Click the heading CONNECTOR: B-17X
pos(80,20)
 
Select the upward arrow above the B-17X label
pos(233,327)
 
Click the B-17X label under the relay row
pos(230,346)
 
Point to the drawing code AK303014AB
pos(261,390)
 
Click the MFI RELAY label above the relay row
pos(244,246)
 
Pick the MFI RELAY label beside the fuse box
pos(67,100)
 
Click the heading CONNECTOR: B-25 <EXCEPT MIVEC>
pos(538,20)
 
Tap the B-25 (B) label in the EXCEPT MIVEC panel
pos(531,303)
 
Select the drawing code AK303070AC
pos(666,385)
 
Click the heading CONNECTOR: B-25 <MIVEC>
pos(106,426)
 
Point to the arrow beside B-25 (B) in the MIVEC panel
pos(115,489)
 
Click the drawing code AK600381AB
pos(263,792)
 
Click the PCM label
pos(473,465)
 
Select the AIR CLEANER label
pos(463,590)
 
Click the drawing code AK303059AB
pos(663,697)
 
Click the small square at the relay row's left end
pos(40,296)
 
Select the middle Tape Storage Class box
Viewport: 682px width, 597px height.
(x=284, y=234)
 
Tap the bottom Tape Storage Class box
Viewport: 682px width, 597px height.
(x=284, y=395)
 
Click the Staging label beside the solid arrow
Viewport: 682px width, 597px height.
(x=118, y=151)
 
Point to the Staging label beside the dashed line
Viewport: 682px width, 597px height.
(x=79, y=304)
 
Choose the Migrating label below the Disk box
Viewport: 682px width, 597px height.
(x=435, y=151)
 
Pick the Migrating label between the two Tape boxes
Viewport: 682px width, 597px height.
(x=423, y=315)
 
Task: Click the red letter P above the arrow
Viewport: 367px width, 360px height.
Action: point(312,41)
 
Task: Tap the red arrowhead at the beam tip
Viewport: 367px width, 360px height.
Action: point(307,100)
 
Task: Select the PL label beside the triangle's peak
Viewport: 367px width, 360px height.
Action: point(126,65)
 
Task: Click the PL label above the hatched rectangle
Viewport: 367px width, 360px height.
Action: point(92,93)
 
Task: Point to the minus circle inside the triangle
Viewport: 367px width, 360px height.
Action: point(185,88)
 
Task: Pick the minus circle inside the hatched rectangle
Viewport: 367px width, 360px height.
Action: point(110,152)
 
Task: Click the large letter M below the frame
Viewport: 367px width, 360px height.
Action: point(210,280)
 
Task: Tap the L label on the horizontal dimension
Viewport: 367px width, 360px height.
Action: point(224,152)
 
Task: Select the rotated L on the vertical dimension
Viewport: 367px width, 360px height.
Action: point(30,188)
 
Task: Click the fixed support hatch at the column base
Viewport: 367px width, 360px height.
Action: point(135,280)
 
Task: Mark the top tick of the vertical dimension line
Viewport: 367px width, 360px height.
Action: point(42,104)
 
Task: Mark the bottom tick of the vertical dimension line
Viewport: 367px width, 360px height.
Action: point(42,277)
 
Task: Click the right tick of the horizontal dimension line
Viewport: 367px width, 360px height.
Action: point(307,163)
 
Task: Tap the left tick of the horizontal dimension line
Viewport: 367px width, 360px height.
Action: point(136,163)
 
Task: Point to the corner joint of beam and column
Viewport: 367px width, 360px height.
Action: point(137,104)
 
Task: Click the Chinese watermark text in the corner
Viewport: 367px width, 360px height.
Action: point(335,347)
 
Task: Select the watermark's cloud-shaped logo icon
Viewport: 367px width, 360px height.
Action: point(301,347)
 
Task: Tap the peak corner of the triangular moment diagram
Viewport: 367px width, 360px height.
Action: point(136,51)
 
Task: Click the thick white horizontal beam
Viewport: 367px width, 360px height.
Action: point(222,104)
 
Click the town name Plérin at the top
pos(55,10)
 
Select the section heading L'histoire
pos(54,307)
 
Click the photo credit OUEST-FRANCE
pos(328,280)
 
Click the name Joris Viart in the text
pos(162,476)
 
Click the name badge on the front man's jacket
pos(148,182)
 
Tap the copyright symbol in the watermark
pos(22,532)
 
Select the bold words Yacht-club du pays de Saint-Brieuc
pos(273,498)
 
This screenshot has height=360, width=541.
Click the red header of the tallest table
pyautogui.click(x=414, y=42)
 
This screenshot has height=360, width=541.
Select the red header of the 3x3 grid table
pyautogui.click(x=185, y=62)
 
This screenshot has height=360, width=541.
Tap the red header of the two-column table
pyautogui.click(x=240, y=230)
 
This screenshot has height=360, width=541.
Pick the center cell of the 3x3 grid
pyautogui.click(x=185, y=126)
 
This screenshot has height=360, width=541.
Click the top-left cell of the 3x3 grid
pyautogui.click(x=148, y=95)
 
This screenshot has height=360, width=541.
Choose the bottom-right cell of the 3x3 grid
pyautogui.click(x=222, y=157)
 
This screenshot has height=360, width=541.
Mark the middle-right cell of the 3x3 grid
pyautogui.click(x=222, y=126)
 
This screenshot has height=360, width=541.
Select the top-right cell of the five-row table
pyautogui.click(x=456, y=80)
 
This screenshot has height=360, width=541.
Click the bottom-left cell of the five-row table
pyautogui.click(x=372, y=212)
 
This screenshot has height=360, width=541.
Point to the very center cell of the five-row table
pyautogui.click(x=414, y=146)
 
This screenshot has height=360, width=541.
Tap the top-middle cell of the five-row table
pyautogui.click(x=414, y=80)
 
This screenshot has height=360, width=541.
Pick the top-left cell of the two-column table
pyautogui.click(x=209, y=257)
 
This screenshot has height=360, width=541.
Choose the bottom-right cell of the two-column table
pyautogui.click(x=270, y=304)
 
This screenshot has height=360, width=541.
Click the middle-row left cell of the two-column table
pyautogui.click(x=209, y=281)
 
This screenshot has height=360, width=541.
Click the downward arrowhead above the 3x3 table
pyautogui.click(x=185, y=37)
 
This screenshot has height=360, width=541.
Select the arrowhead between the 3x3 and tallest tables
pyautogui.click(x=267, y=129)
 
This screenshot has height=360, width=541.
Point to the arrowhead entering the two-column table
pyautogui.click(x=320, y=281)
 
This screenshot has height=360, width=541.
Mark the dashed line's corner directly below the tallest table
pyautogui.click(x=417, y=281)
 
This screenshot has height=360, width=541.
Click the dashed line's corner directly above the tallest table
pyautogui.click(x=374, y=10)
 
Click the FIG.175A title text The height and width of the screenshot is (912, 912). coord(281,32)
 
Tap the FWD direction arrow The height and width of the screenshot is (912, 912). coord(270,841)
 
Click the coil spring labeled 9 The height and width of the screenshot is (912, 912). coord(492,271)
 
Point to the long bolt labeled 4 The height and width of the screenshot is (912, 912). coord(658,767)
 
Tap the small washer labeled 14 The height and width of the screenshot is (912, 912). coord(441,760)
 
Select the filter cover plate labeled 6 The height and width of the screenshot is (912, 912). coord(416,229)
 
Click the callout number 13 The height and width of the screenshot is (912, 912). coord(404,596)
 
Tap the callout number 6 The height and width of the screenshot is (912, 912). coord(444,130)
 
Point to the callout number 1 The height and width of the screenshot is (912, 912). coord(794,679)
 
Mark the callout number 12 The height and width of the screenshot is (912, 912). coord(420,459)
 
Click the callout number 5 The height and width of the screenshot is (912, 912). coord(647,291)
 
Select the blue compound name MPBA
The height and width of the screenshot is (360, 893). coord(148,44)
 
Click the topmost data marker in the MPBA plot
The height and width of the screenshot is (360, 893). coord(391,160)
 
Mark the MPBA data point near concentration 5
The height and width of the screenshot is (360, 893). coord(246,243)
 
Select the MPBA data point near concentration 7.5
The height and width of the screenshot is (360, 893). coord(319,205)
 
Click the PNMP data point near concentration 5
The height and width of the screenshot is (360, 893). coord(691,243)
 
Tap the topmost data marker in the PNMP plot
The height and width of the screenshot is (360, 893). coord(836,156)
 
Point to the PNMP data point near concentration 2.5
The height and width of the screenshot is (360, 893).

Problem requirements:
Return each line of the listing that contains the string "concentration", matching case exactly.

Task solution:
Mark the MPBA data point near concentration 5
Select the MPBA data point near concentration 7.5
Click the PNMP data point near concentration 5
Point to the PNMP data point near concentration 2.5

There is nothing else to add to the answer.